Chablis exports to the UK dropped by around one million bottles this year, owing to a smaller harvest, Covid and Brexit-related complications. Now, with a larger 2022 vintage, Paul Espitalié, president of the Chablis Commission, is on a mission to build back volumes to the French region’s largest export market.
“The UK is the first market for Chablis, so we want to do a lot of promotion because the market accounts for 17% of our sales,” he tells Drinks Retailing.
In the 12 months to August 22, Chablis sold 3.8 million bottles in the UK. Espitalié hopes sales to September 2023 will return to the previous year’s levels of 4.8 million bottles.
He outlines plans for a new escape room-style online game, visitor centres across Burgundy – including one in Chablis – and UK tastings, with a focus on Petit Chablis and Chablis, whereas the former focus was on Premier Cru and Grand Cru.
“We had a good crop in 2022, yields were close to the maximum allowance – we’ve got the volumes and good quality Chablis and Petit Chablis.”
He says the 2022 vintage “will soon be released in England because the 21 vintage was very small”.

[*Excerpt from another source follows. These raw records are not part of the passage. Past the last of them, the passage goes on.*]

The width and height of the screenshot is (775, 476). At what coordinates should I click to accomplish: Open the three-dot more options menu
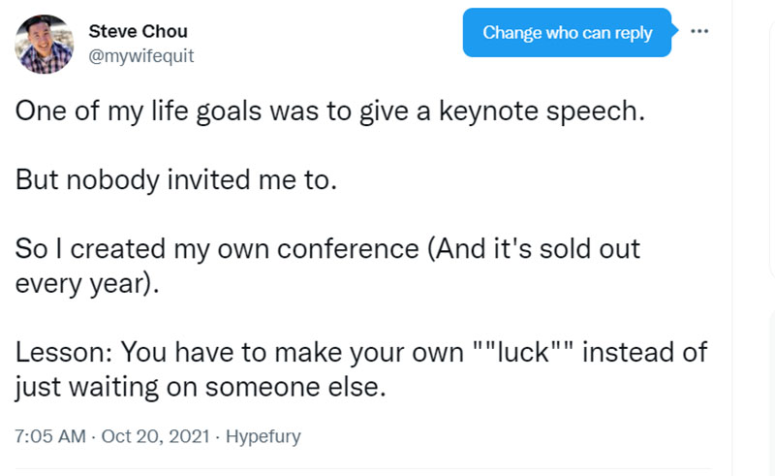[x=698, y=31]
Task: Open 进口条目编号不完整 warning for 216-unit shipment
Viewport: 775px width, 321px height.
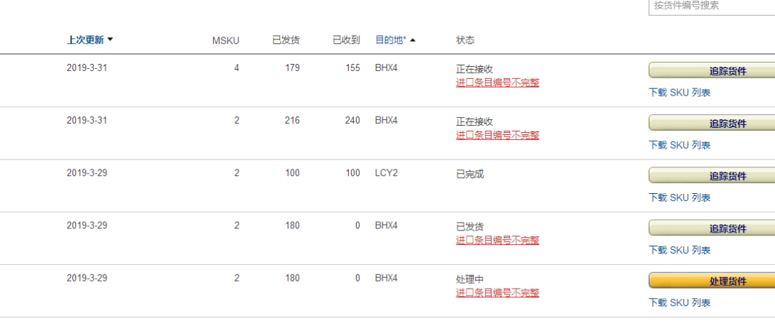Action: tap(497, 135)
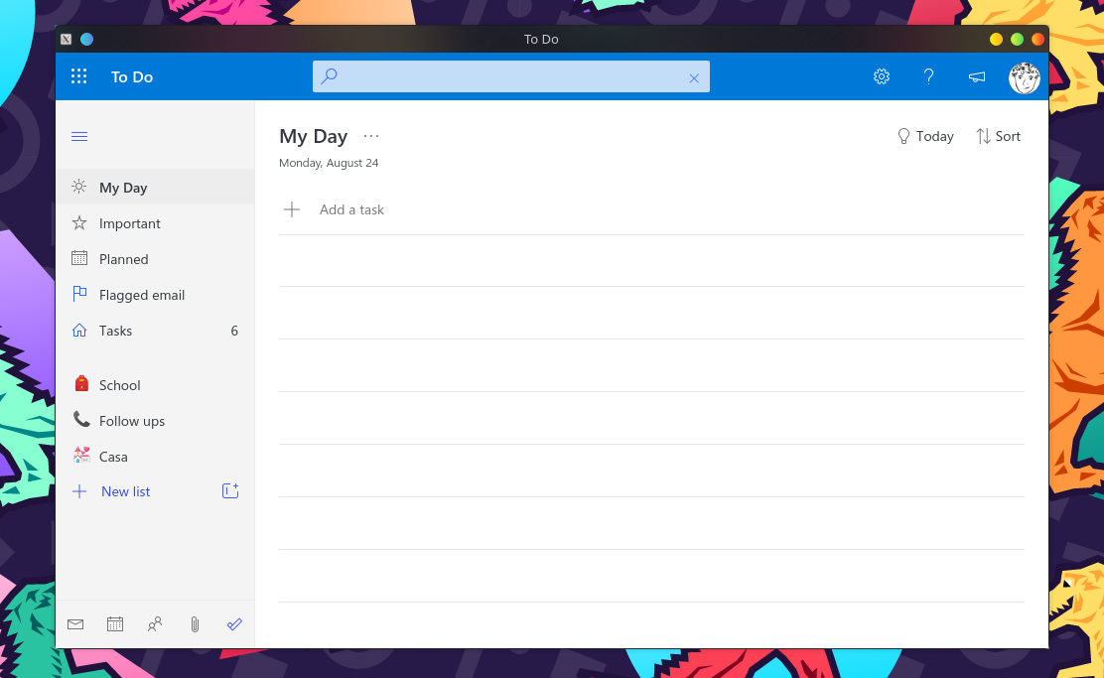Open the app launcher grid icon
This screenshot has height=678, width=1104.
tap(78, 76)
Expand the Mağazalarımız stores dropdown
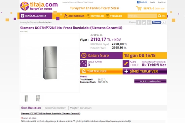185x123 pixels. coord(36,16)
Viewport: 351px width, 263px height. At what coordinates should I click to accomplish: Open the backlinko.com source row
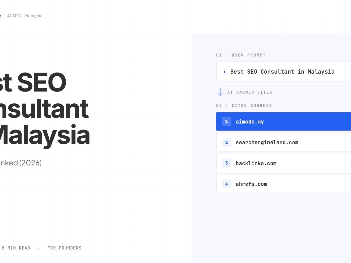coord(283,163)
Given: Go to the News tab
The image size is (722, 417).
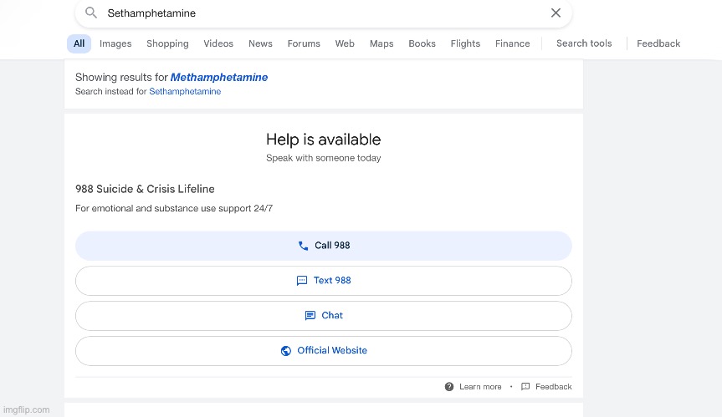Looking at the screenshot, I should pos(260,43).
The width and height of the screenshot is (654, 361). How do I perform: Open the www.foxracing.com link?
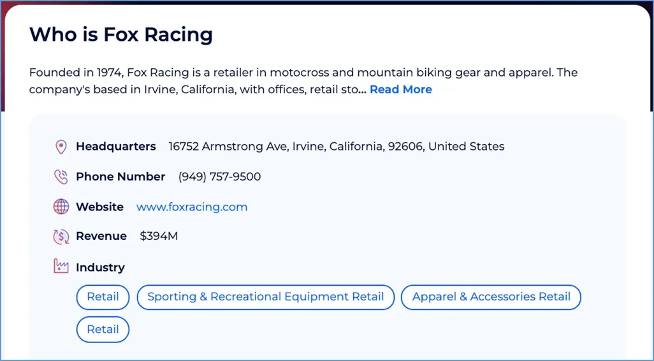tap(192, 207)
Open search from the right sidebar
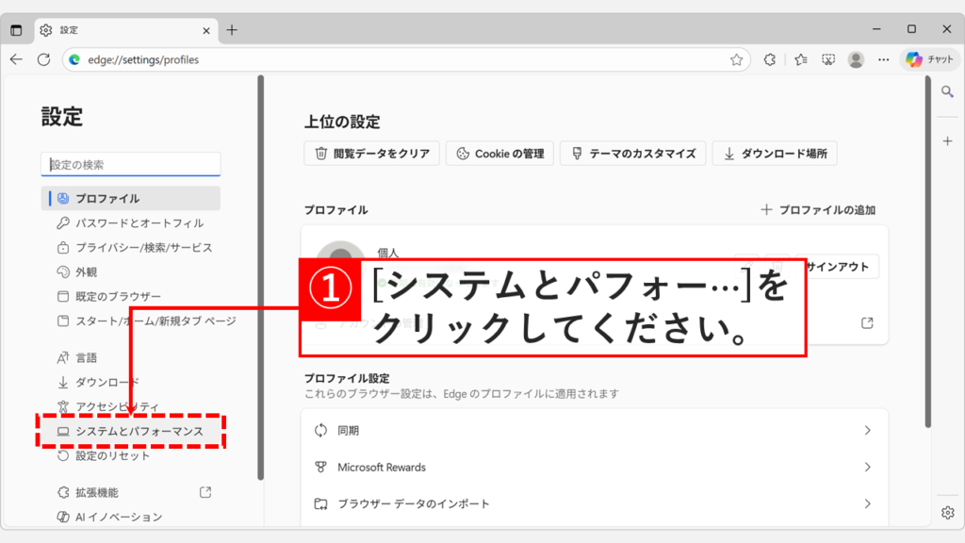This screenshot has width=965, height=543. click(x=948, y=91)

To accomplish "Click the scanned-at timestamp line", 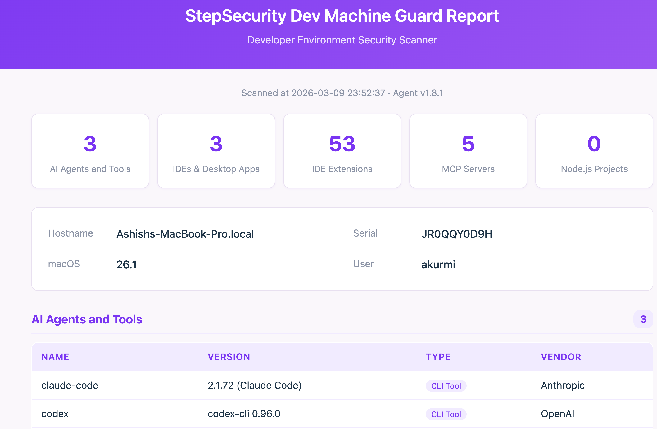I will 342,93.
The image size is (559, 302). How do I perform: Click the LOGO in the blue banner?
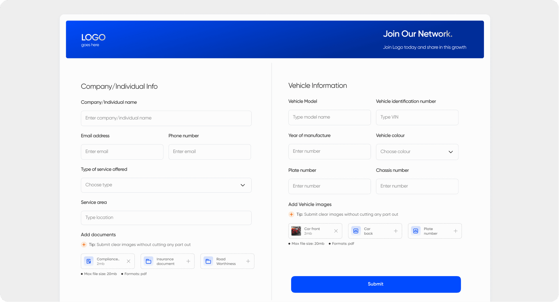(x=93, y=37)

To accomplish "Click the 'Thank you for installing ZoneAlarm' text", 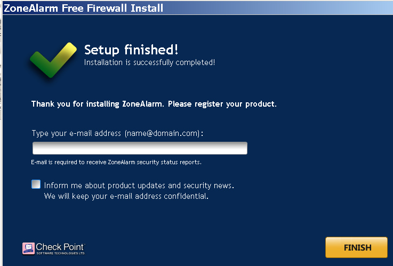I will [x=98, y=104].

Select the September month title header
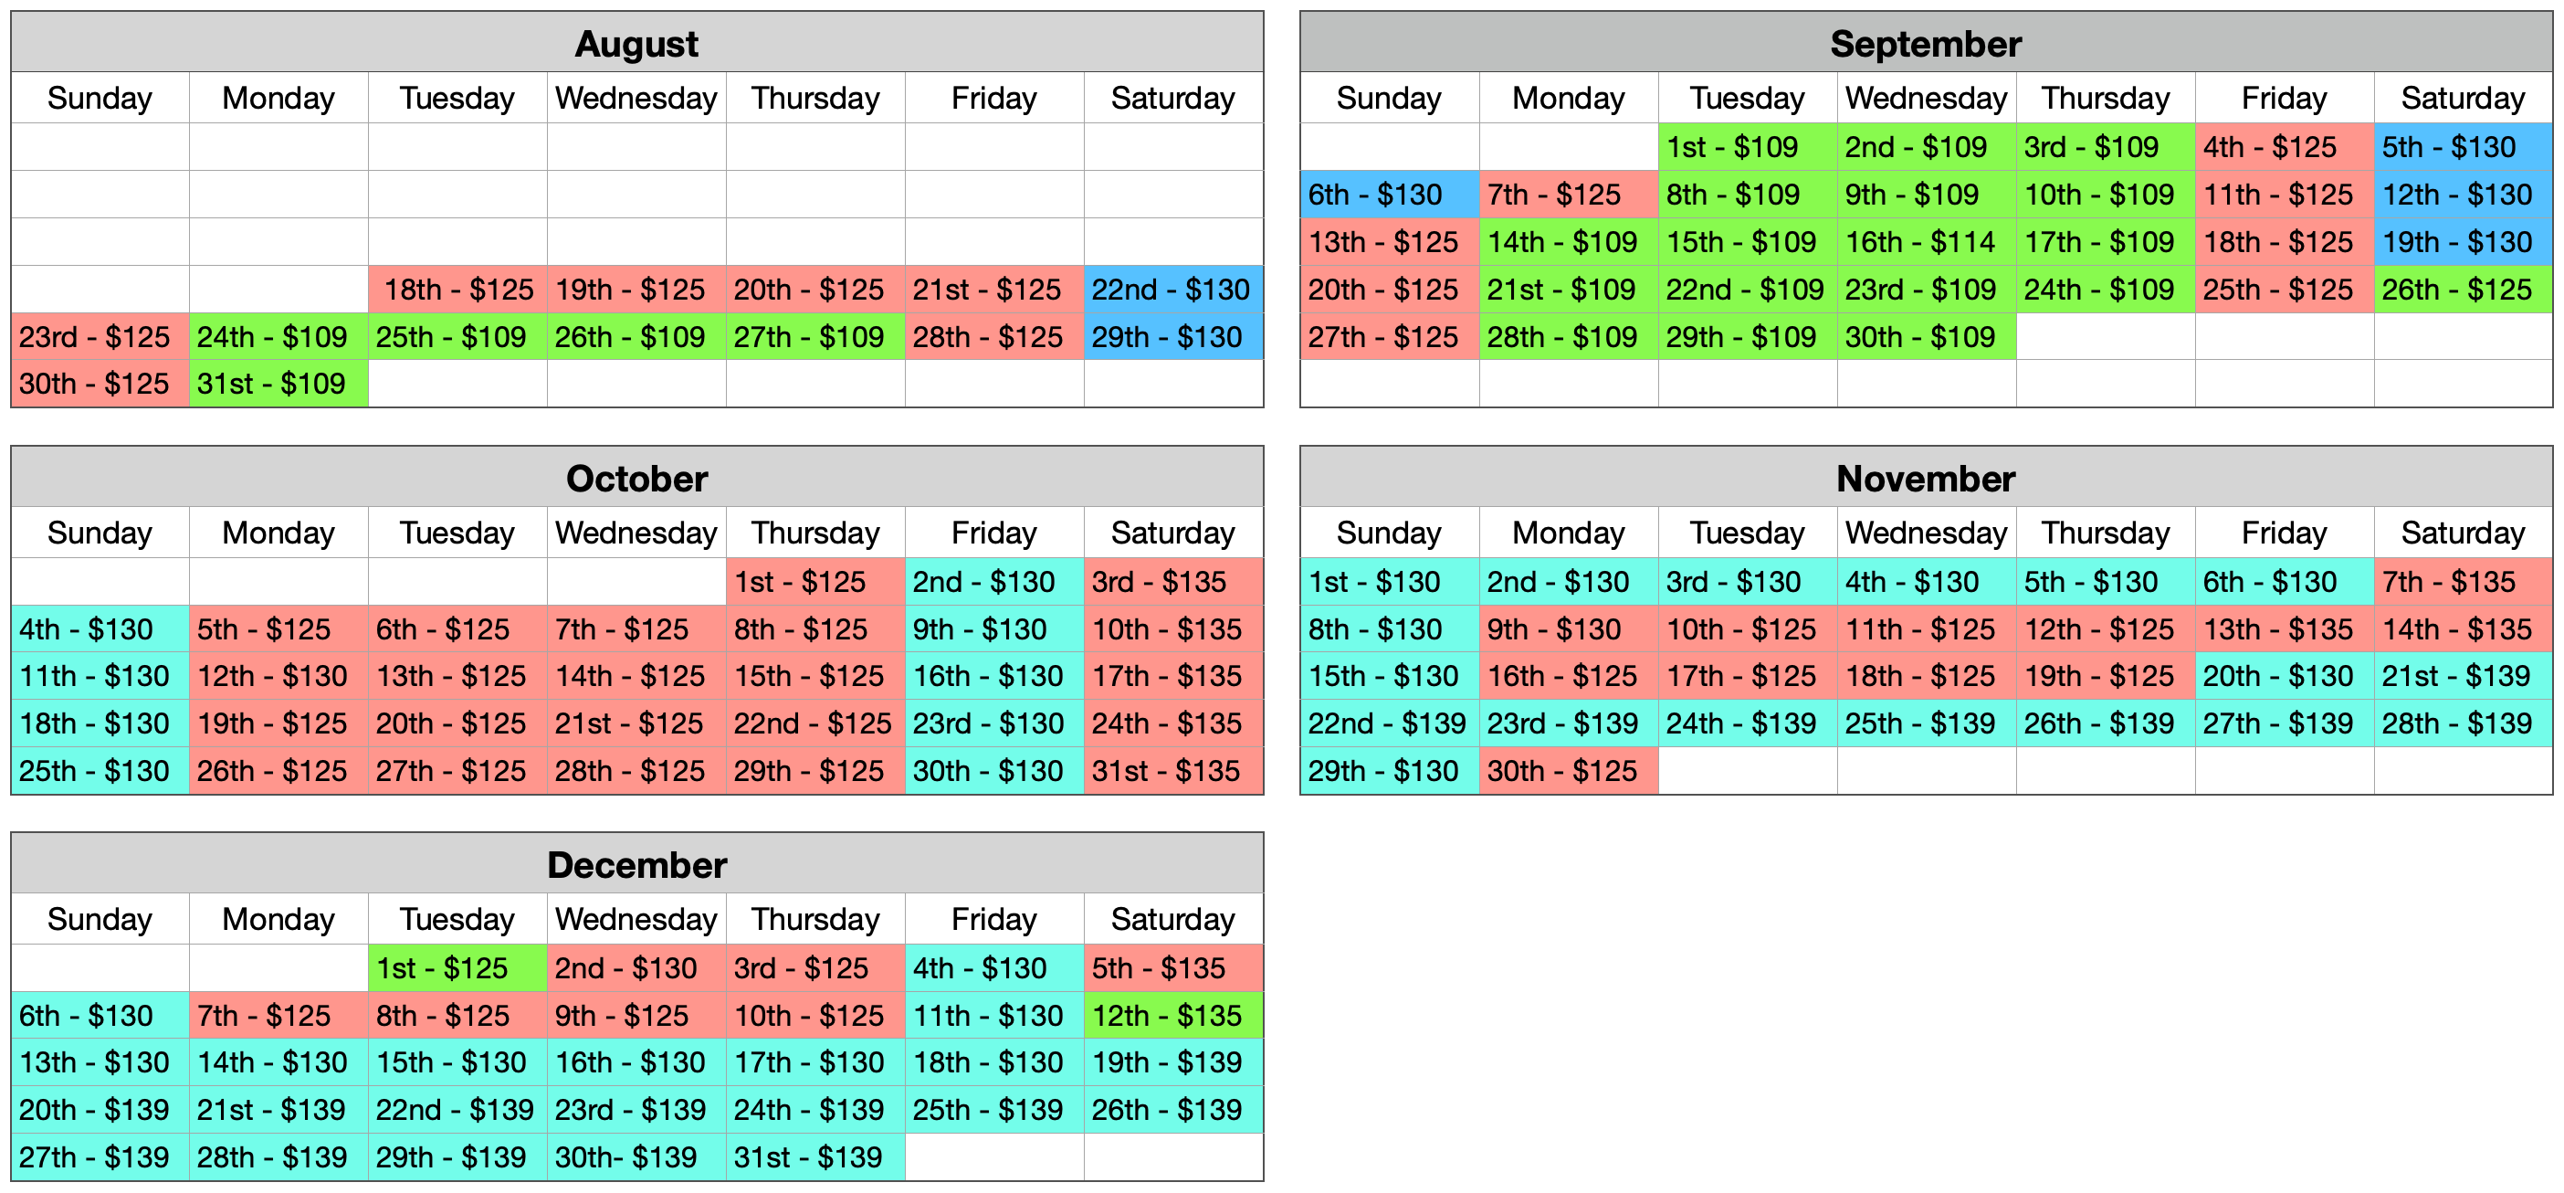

At this time of recession, when talk often turns to value and less familiar regions or varieties, the focus on Chablis and Petit Chablis will allow Chablis to demonstrate good value for money, believes Espitalié. He also highlights an evolution for the region, lead by the next generation of winemakers.
“We have many more organic producers in Chablis – between 2019 and 2021, the number has multiplied by three. Now, 17% of Chablis vineyards are certified organic,” he says.
Aside from a new generation, Espitalié also points to climate change as a reason for organic certification.
“It is now easier to be organic in Chablis,” he says. “We have very dry, hot summers so we have far less disease and there is less need for treatments.”
Climate change also means earlier harvests, which now take place at the end of August and beginning of September.
“Twenty years ago, the problem was to have enough ripeness in Chablis,” he says. “Now, we have the perfect ripeness and natural balance between sugar and acidity.
“But we must think about the future, because if global warming goes on like this, we will have problems,” he finishes.